* [Text shown]
╭──

In sight: What ADAS means for fleet maintenance
Camera-based driver assistance systems are adding vitally important calibration work to a windscreen replacement. As they become more common, Alex Grant finds out what the implications are for fleets.
An extra eye on the road
ADAS, an acronym for Advanced Driver Assistance Systems, is a collective name for the semi-autonomous features fitted to a growing number of cars. It’s a transformative set of technologies with proven safety and insurance cost benefits for fleets, the more advanced systems including windscreen-mounted cameras for detailed monitoring of traffic conditions and lane markings ahead.
These rely on accurate data, and even a small inaccuracy in the position of the camera can be detrimental to its effectiveness. Yet research by Autoglass found two thirds of UK drivers and a third of dealers lack awareness of these systems, while 68% of drivers ignore advice to have them calibrated after a windscreen replacement. And, with 40% of the vehicle parc – significantly higher among fleets, where the average age of cars is lower – set to feature ADAS by 2020, it’s about to become a common job.
What does calibration involve?
The process varies by manufacturer, but the end goal is restoring the original alignment of the camera so it can function correctly. Some systems are able to self-calibrate by driving the car on the road and letting them recognise specific features, while plugged into a diagnostic tool.
The rest require static calibration, which involves parking the car on level ground with the wheels positioned using tracking lasers and the forward-facing camera (or cameras) aimed at a target board – each manufacturer has its own. Then the software is triggered using a handheld tool to check for alignment faults. The process takes between one and two hours, on top of the windscreen replacement, and, according to National Windscreens, around 75% of cars are calibrated this way.

╰──

* [How to complete this task] Decide whether each statement agrees with the article on ADAS and fleet maintenance, answering yes or no and quoting the deciding words. (a) Static calibration adds between one and two hours to a windscreen replacement. (b) All manufacturers use the same target board for static calibration. (c) Most UK drivers follow advice to have their systems calibrated after a windscreen replacement.

[Stored records]

╭──

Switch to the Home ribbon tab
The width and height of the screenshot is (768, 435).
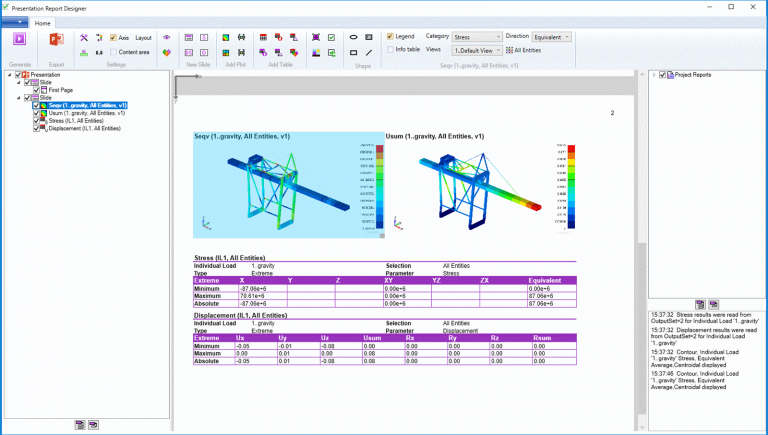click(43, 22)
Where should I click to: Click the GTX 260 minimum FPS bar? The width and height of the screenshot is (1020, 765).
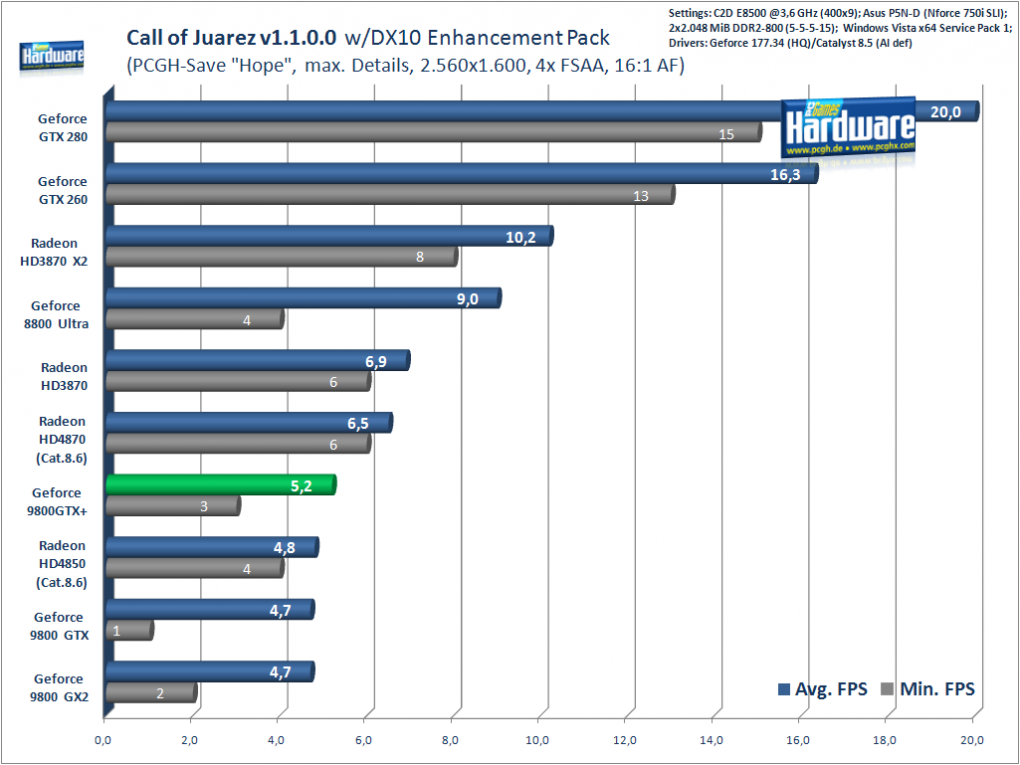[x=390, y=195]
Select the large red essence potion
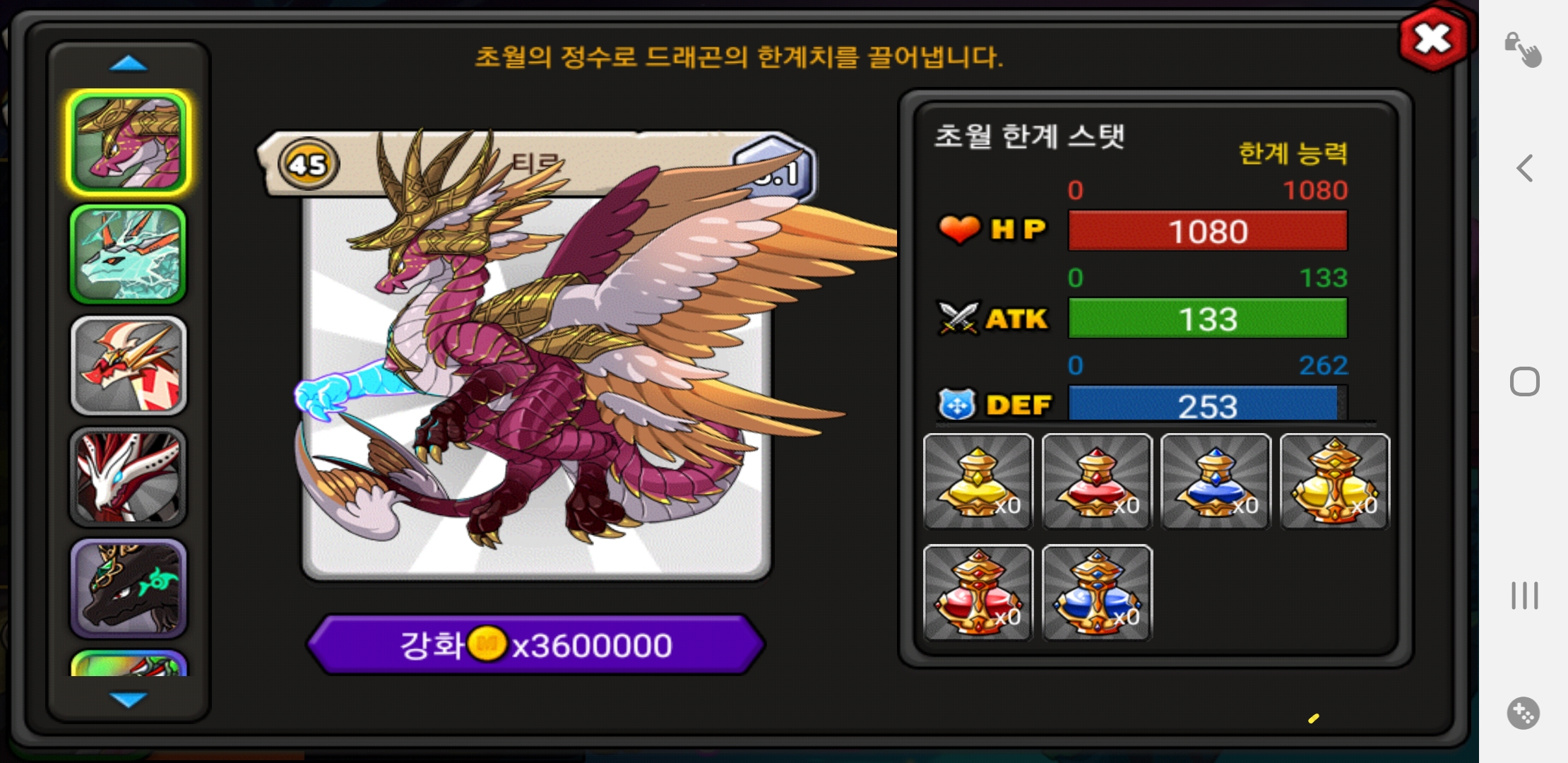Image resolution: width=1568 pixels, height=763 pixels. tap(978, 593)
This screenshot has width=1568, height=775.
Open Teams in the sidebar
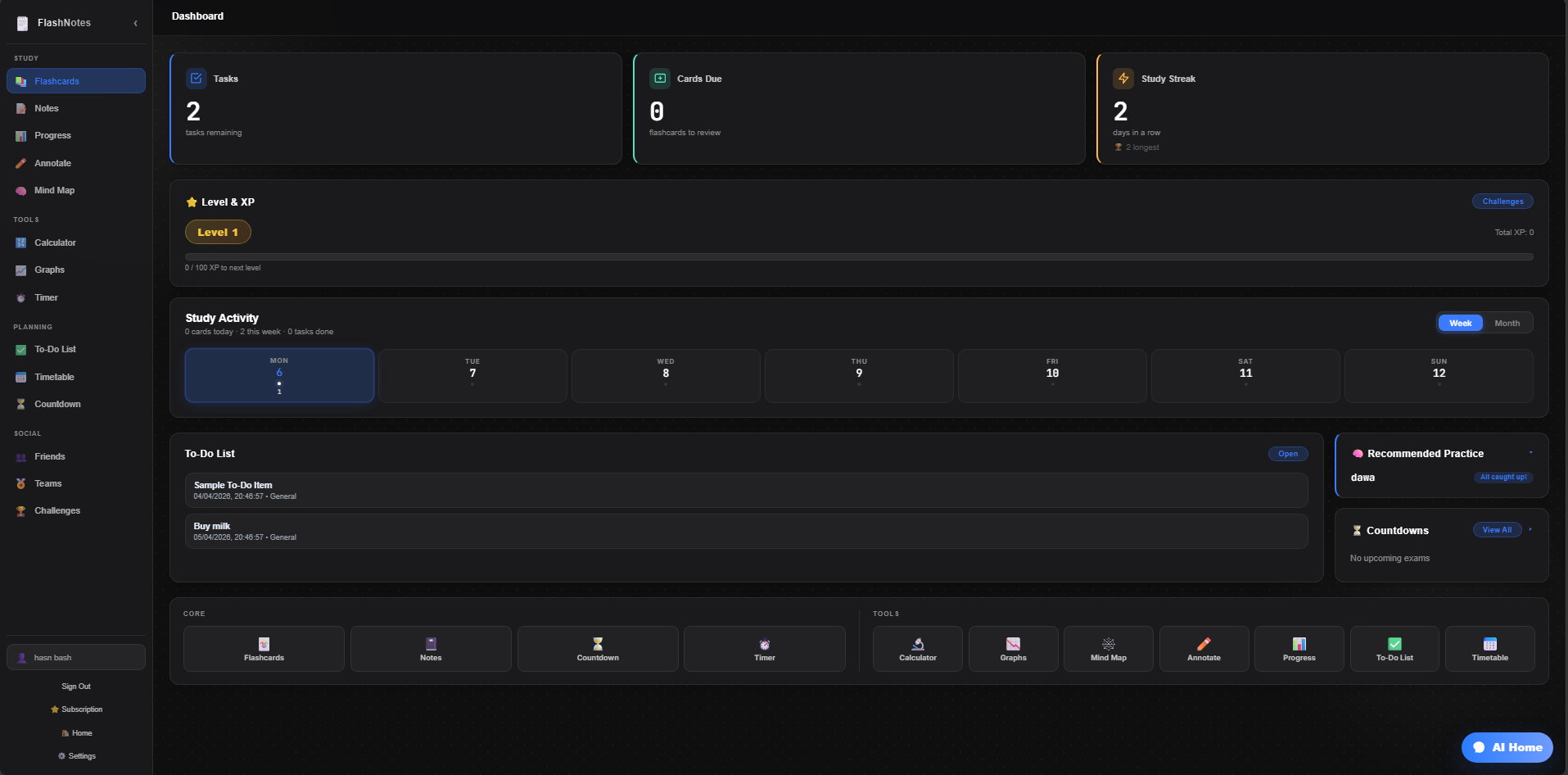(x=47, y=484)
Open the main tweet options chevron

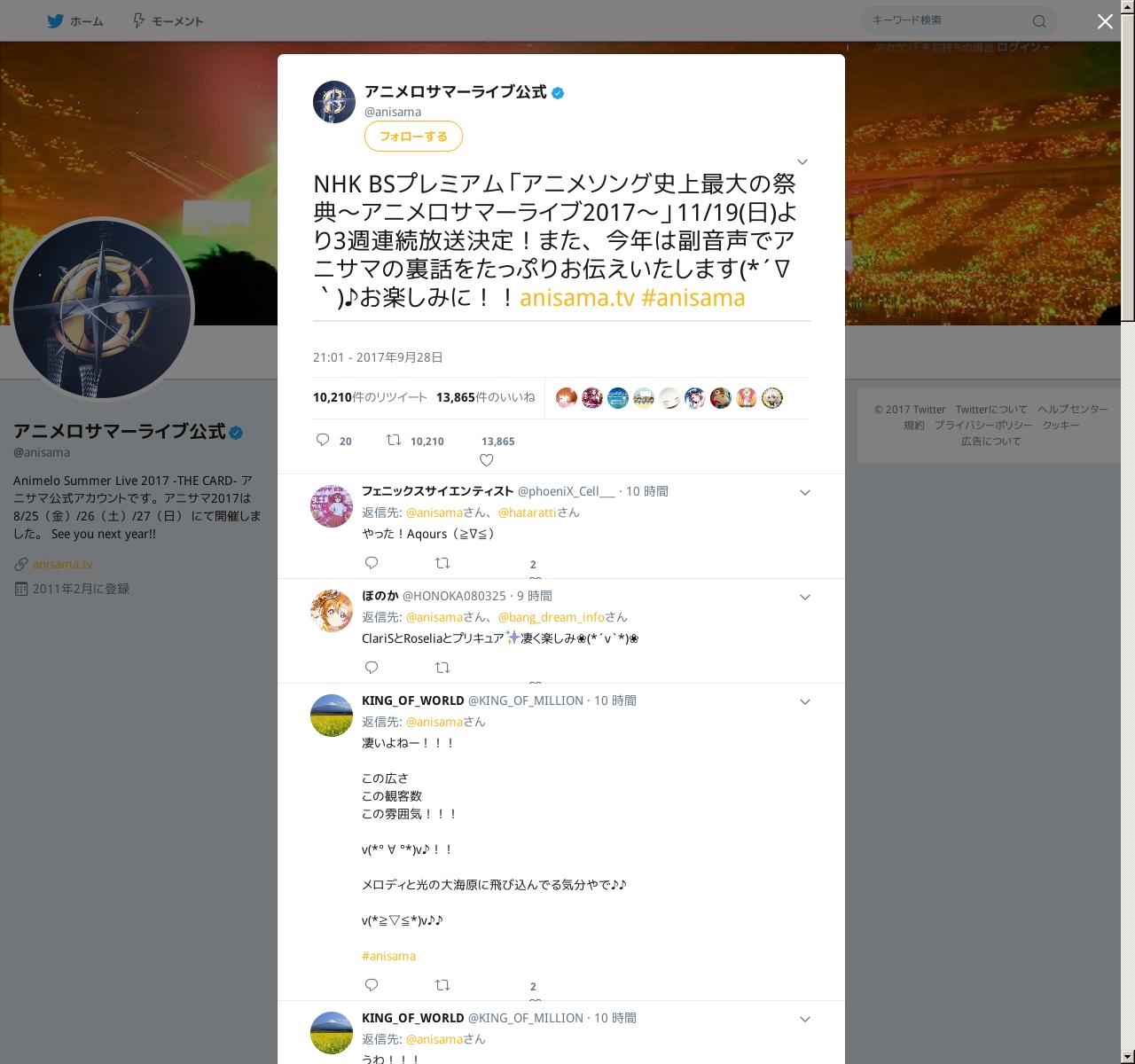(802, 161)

╰──

* [Response to this exercise]
(a) Yes: "The process takes between one and two hours, on top of the windscreen replacement"
(b) No: "each manufacturer has its own"
(c) No: "68% of drivers ignore advice to have them calibrated after a windscreen replacement"